Si la vie politique est pleine de contradictions, la vie médiatique, elle, est pleine de disproportions. Pendant que l’affaire Cahuzac (qui n’a pas encore été jugée) est inévitablement présentée comme un « séisme politique », voire un « cataclysme institutionnel », c’est avec une relative pudeur que les médias ont annoncé une perquisition chez Patrick Buisson, proche de Nicolas Sarkozy, dans le cadre de l’affaire des sondages de l’Elysée. Là, point de superlatifs, point de titres en Une, point d’éditions spéciales, point d’images sorties tout droit d’un cours de tectonique des plaques.
Je ne vais cependant pas déroger à la règle : cette affaire suit son cours. On verra si elle aboutit un jour à des mises en examen et à des condamnations pénales. On verra bien si commander des centaines de sondages, sans appel d’offres préalable, à une société dirigée par un proche de Nicolas Sarkozy était de la saine gestion des finances publiques. En attendant que l’on sache un jour la vérité dans ce dossier, je voudrais simplement ici rappeler que cette affaire des sondages de l’Elysée a connu un long parcours judiciaire, marquée notamment par un classement sans suite du parquet de Paris en 2010 et par un arrêt de la chambre de l’instruction de la Cour d’appel de Paris en 2011 qui a été in fine cassé et annulé par la Cour de cassation. A cette époque, on s’est notamment interrogé sur l’action du procureur Jean-Claude Marin, politiquement proche de Nicolas Sarkozy, et sur sa conception très extensive de l’immunité présidentielle appliquée aux actes effectués au nom du président de la République par ses collaborateurs.
Ne nous leurrons pas : si Nicolas Sarkozy avait été réélu en 2012, l’affaire des sondages de l’Elysée aurait été purement et simplement enterrée et ce malgré la nouvelle plainte d’un militant écologiste grenoblois, Raymond Avrillie. Ce dernier a obtenu en février 2012 la permission de consulter tous les sondages commandés par l’Elysée entre 2007 et 2010. En recoupant les factures, il a pu ainsi estimer la dépense à 9,4 millions d’euros (soit environ 300 sondages commandés en cinq ans). En octobre 2012, une ultime plainte a été déposée. Elle a été jugée recevable par le parquet. Entre temps, François Hollande a été élu président de la République, ce qui a certainement incité le parquet à faire preuve d’une meilleure disponibilité d’esprit pour examiner la plainte un peu plus sereinement.

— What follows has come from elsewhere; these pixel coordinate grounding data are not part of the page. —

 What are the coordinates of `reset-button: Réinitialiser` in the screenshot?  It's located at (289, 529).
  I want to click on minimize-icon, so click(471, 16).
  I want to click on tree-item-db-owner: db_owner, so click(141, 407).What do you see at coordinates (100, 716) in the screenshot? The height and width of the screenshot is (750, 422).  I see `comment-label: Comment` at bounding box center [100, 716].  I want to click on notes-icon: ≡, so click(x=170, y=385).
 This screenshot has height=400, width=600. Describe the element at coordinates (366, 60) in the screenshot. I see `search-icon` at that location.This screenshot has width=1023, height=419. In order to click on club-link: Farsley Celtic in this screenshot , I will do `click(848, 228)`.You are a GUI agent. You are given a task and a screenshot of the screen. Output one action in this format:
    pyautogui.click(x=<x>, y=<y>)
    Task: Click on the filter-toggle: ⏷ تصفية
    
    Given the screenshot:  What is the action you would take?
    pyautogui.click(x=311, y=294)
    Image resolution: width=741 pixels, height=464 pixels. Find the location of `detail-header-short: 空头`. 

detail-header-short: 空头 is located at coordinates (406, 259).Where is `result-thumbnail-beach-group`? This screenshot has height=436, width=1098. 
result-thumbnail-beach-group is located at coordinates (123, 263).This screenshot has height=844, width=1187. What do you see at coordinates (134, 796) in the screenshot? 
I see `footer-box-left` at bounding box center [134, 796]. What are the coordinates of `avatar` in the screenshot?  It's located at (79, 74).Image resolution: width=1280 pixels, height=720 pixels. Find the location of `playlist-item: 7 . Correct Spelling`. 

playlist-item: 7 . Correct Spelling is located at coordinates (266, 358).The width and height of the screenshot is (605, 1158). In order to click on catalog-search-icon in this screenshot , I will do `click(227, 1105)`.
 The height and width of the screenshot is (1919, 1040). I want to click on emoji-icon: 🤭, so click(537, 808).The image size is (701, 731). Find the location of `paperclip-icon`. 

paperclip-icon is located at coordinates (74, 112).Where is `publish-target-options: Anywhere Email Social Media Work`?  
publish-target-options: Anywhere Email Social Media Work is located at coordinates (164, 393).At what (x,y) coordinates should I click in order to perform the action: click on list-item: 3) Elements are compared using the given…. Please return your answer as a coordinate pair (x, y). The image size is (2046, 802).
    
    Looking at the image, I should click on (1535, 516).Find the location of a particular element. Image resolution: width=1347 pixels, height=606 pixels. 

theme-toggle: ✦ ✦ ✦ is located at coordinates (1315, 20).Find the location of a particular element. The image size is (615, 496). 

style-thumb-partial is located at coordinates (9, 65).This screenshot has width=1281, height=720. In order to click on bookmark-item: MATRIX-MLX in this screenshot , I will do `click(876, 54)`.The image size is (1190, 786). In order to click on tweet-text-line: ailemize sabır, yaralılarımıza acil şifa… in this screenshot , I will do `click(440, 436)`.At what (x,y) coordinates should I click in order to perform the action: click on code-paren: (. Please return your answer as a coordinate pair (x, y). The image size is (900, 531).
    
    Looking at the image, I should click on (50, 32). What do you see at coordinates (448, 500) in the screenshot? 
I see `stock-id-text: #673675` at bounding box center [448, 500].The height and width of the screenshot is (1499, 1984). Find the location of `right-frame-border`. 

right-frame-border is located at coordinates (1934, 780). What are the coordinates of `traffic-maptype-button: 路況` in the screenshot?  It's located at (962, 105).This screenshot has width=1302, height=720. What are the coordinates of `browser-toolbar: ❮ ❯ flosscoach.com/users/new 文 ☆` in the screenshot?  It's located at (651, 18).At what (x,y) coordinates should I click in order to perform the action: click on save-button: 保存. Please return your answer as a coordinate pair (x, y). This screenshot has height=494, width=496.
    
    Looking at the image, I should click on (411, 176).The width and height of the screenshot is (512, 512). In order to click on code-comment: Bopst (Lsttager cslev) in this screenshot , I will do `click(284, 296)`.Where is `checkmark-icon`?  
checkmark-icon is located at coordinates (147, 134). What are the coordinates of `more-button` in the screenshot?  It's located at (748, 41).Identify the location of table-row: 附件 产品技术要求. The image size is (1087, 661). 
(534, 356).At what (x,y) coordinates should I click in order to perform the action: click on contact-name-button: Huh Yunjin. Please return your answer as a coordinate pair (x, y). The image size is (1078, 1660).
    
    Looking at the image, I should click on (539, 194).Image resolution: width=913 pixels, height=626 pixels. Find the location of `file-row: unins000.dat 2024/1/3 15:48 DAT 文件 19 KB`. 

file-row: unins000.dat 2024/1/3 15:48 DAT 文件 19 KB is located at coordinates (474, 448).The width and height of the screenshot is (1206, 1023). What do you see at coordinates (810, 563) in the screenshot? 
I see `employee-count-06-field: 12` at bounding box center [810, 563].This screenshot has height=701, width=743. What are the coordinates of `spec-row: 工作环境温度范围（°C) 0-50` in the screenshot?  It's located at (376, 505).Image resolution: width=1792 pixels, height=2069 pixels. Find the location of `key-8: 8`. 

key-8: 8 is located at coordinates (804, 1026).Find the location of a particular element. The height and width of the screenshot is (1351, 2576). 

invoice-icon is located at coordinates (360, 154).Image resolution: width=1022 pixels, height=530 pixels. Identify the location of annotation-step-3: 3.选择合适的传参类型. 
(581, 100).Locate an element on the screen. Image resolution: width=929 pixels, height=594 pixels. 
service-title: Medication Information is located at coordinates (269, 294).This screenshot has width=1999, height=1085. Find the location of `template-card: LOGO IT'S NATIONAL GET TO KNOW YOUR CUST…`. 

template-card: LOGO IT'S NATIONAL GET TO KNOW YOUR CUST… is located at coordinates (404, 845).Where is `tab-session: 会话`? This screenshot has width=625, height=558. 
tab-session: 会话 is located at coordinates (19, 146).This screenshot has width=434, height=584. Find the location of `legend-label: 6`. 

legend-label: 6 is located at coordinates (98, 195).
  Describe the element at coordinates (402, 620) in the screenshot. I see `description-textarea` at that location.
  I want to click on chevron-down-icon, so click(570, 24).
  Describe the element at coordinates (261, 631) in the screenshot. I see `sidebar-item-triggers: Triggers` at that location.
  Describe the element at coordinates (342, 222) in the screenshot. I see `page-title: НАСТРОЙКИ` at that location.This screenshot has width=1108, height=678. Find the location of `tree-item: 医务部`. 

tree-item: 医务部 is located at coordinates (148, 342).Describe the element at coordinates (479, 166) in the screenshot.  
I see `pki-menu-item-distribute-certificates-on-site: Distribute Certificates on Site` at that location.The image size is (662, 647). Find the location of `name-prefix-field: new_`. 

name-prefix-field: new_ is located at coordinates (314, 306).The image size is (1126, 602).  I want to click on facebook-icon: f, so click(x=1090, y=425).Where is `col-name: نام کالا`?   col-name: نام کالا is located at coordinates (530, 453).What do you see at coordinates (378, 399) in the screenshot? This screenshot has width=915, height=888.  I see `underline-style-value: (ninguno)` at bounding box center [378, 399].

Loin de moi l’idée de minorer l’affaire Cahuzac par le rappel d’une autre affaire touchant cette fois-ci la droite. Pourtant cette affaire n’est pas non plus anodine. Là, il ne s’agit pas de quelques centaines de milliers d’euros non déclarés sur un compte en Suisse par un ancien ministre menteur et de surcroît mauvais contribuable, mais de plusieurs millions d’euros d’argent public inutilement gaspillés dans l’industrie sondagière qui, depuis l’origine, a élevé les extrapolations et les approximations chiffrées au rang de business particulièrement lucratif. Cahuzac a pris quelques libertés coupables avec de l’argent qui lui appartenait pour se soustraire à ses obligations fiscales (ce qui est impardonnable pour un ancien ministre du budget), quand certains au plus haut niveau de l’Etat en ont semble-t-il pris d’autres avec de l’argent des contribuables. Cahuzac a parait-il ouvert un compte en 1992 alors qu’il n’était pas encore entré dans la vie politique (ce qui a posteriori n’est pas un motif d’excuse quand on sait les responsabilités qu’il a eues par la suite) tandis que ceux qui ont commandé les sondages de l’Elysée y étaient en plein dedans et au plus haut niveau. Et encore ! j’aurai aussi la charité de ne pas m’appesantir outre mesure sur la tentative de dépénalisation du droit des affaires entreprise sous la majorité précédente parce qu’il s’agissait d’une promesse électorale de Nicolas Sarkozy.
Nous sommes en 2013. François Hollande est président de la République depuis dix mois et il est important de rappeler que malgré cette élection, Cahuzac n’a pas eu droit à la bienveillante sollicitude du parquet de Paris qui s’est en revanche exprimée non seulement à l’égard Nicolas Sarkozy (ce qui est normal car il bénéficiait à cette époque de son immunité présidentielle) mais aussi à l’égard de ses proches collaborateurs (ce qui l’est beaucoup moins dans la mesure où l’immunité présidentielle participe du statut pénal personnel du chef de l’Etat qui ne devrait pas s’appliquer par principe à ses collaborateurs). Oui, il est effectivement important de le rappeler afin de souligner que la Justice semble avoir de nouveau le champ libre pour ressortir les vieux dossiers. C’est en tout cas l’un des changements les plus significatifs de ce début de quinquennat. On ne peut pour l’instant que s’en féliciter.